**YOUR GOAL**
Only the lines from the one containing "Click the small" through the end of the records should be retyped, exactly and including both ends; pictures stay out.
*** Opening DATA TO USE ***
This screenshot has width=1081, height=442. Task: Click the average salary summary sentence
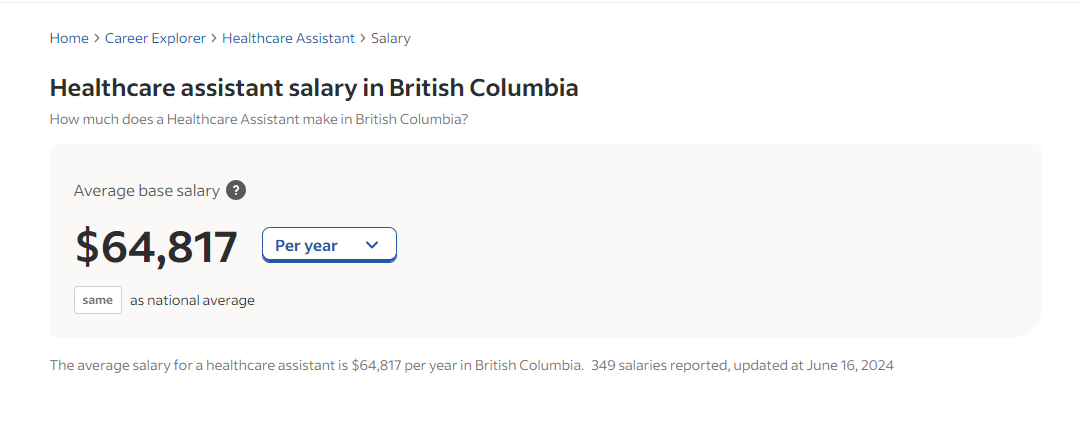tap(316, 365)
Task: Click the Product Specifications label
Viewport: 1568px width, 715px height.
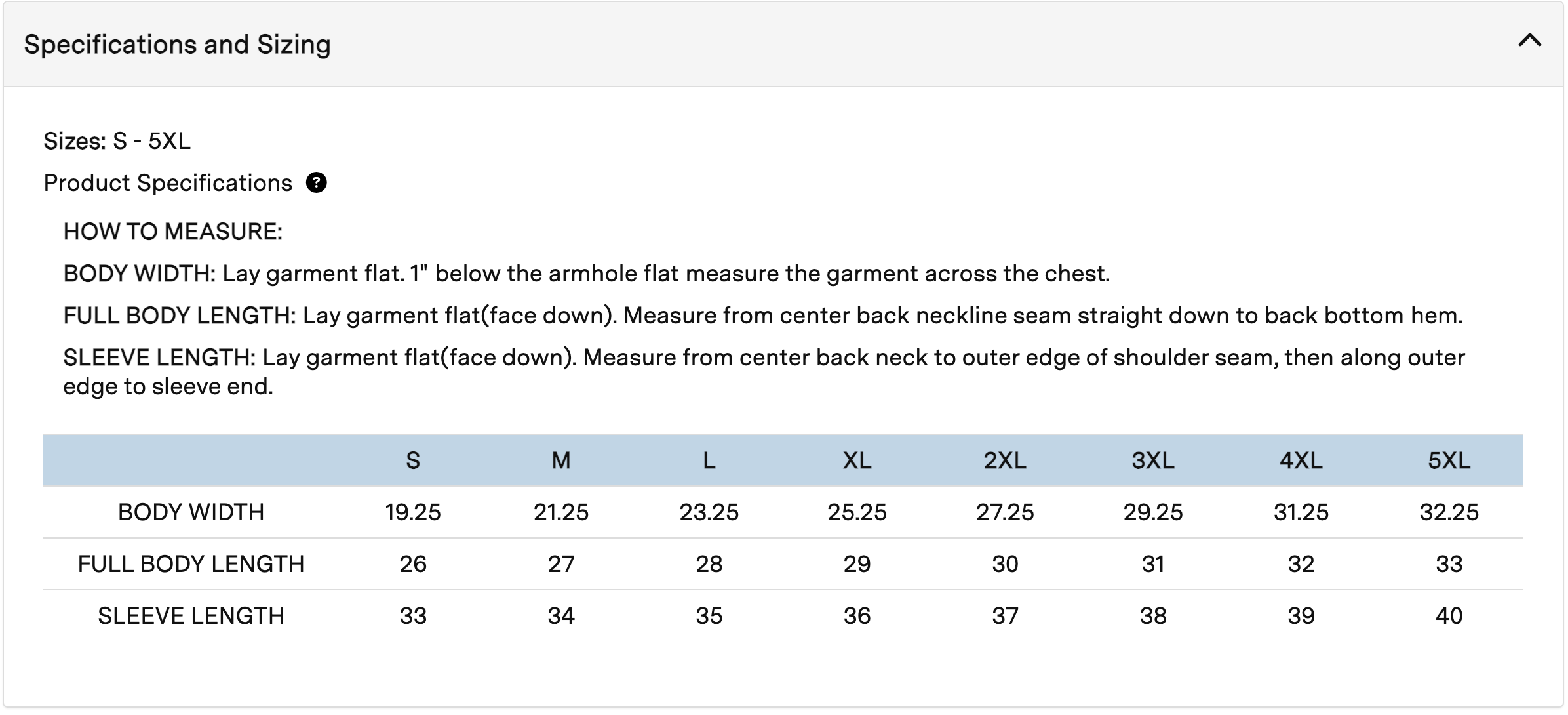Action: [168, 183]
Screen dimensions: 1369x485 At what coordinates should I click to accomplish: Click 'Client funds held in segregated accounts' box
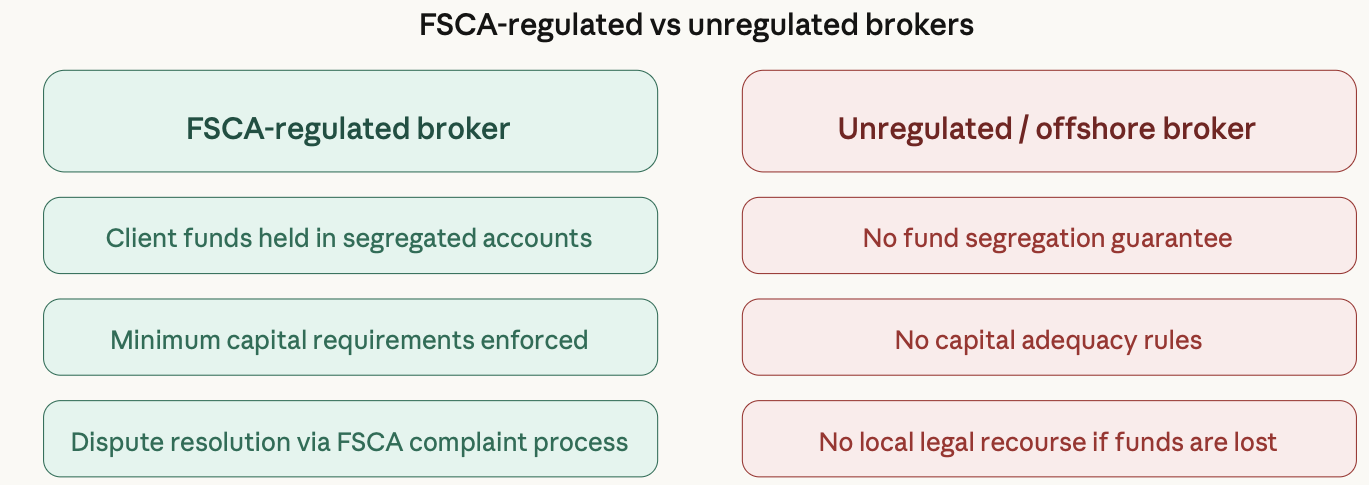click(x=350, y=235)
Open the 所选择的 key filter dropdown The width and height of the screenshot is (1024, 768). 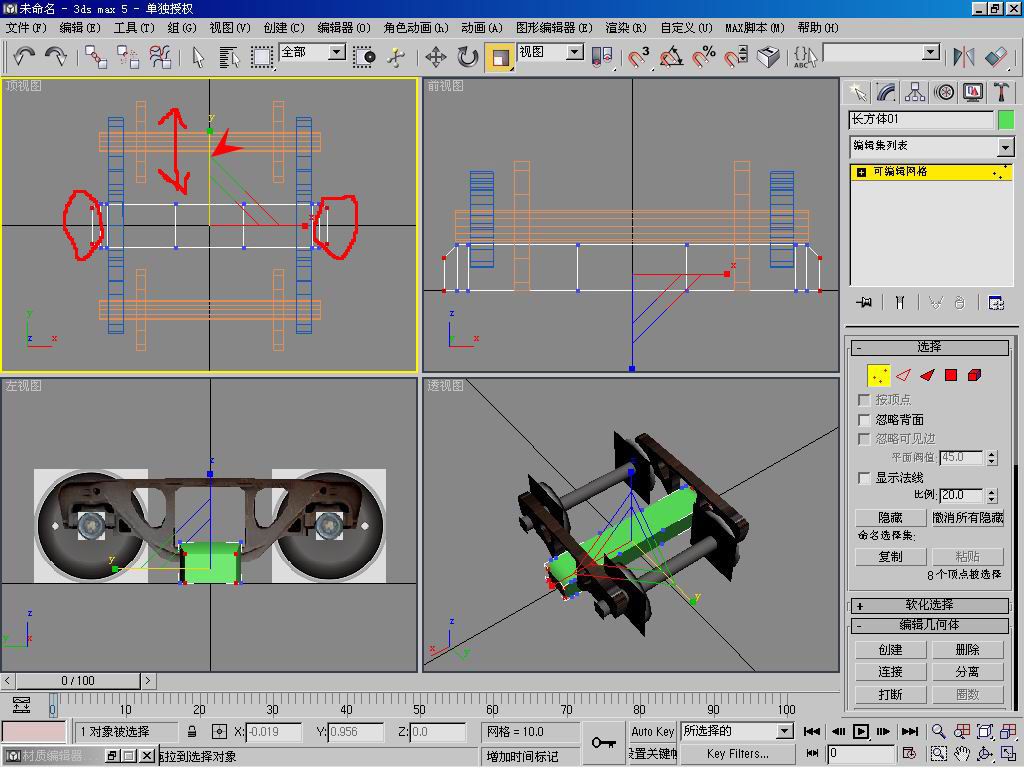(x=785, y=731)
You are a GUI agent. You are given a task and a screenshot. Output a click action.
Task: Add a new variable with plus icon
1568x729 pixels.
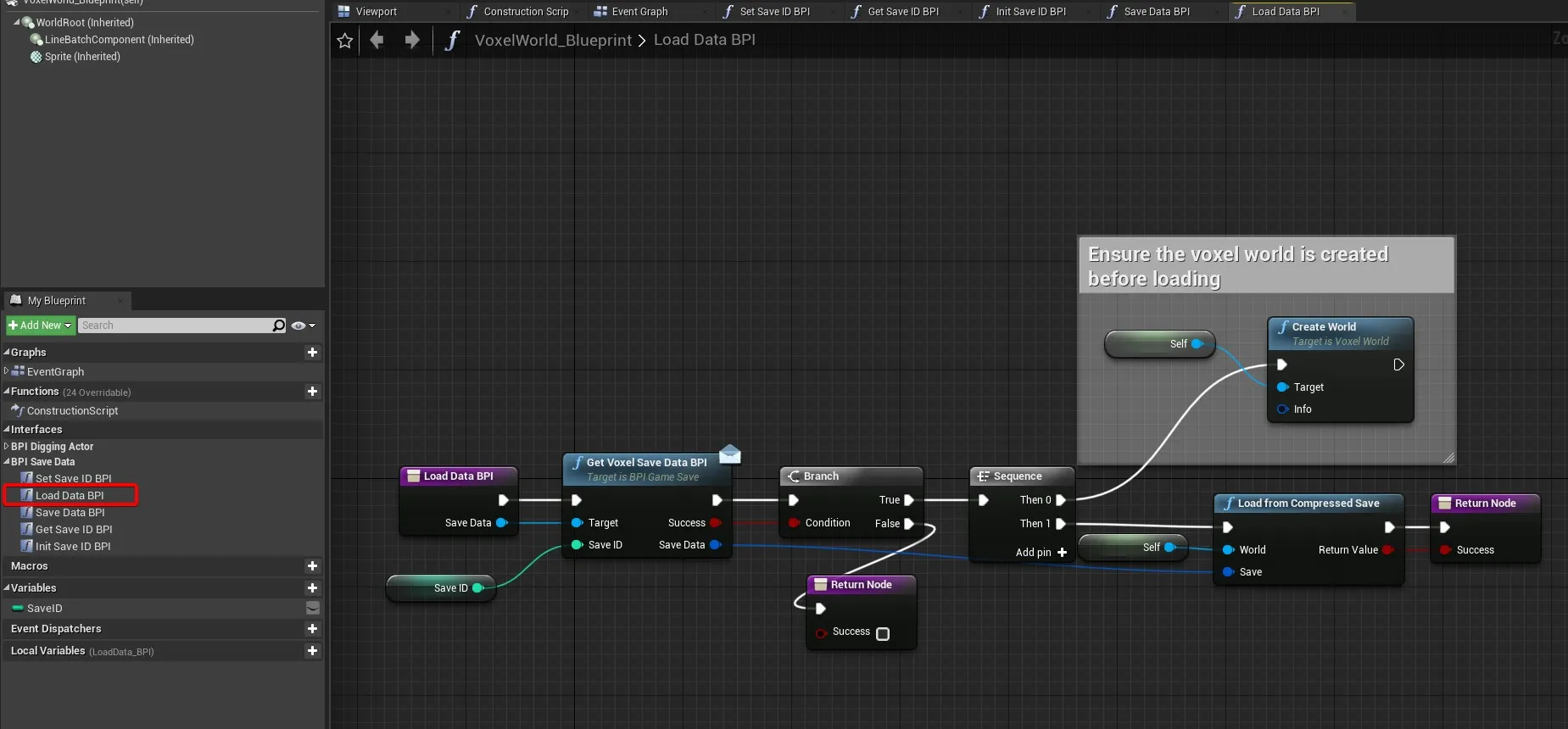click(x=312, y=588)
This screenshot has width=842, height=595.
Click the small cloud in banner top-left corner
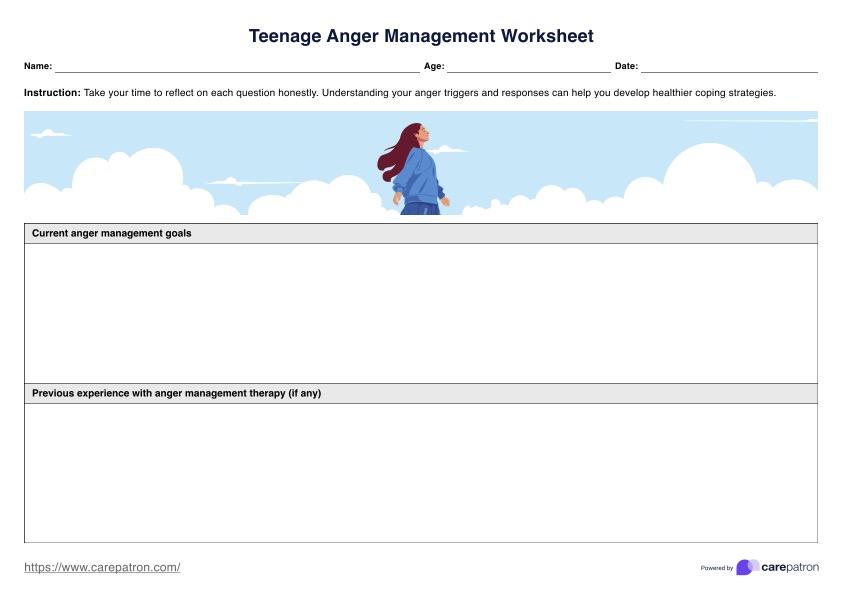coord(48,133)
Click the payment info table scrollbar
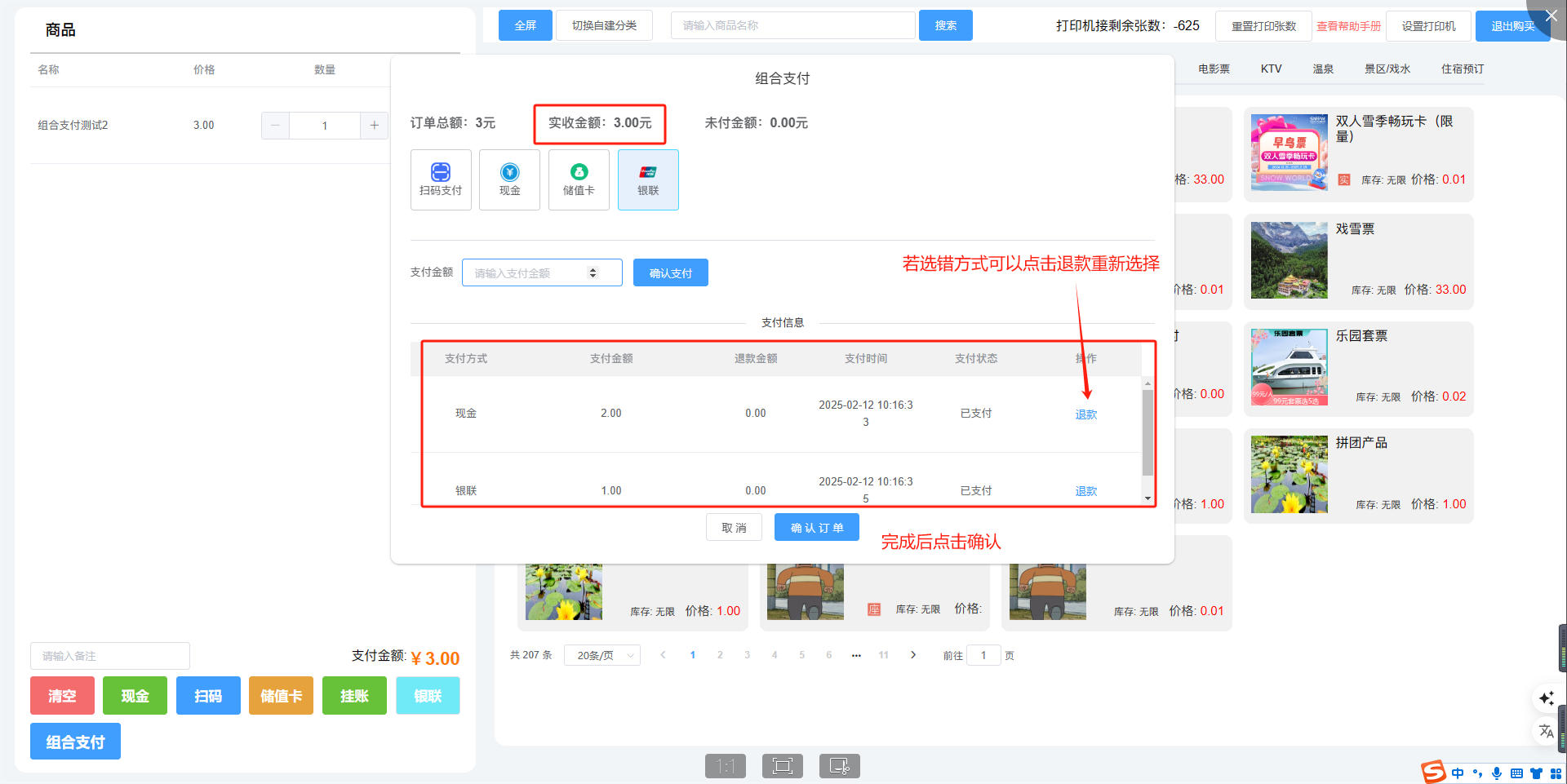The width and height of the screenshot is (1567, 784). coord(1148,432)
*** Closing DATA TO USE ***
**ANSWER TO THIS EXERCISE**
Click the small cloud in banner top-left corner
coord(48,133)
Click the payment info table scrollbar
The width and height of the screenshot is (1567, 784). coord(1148,432)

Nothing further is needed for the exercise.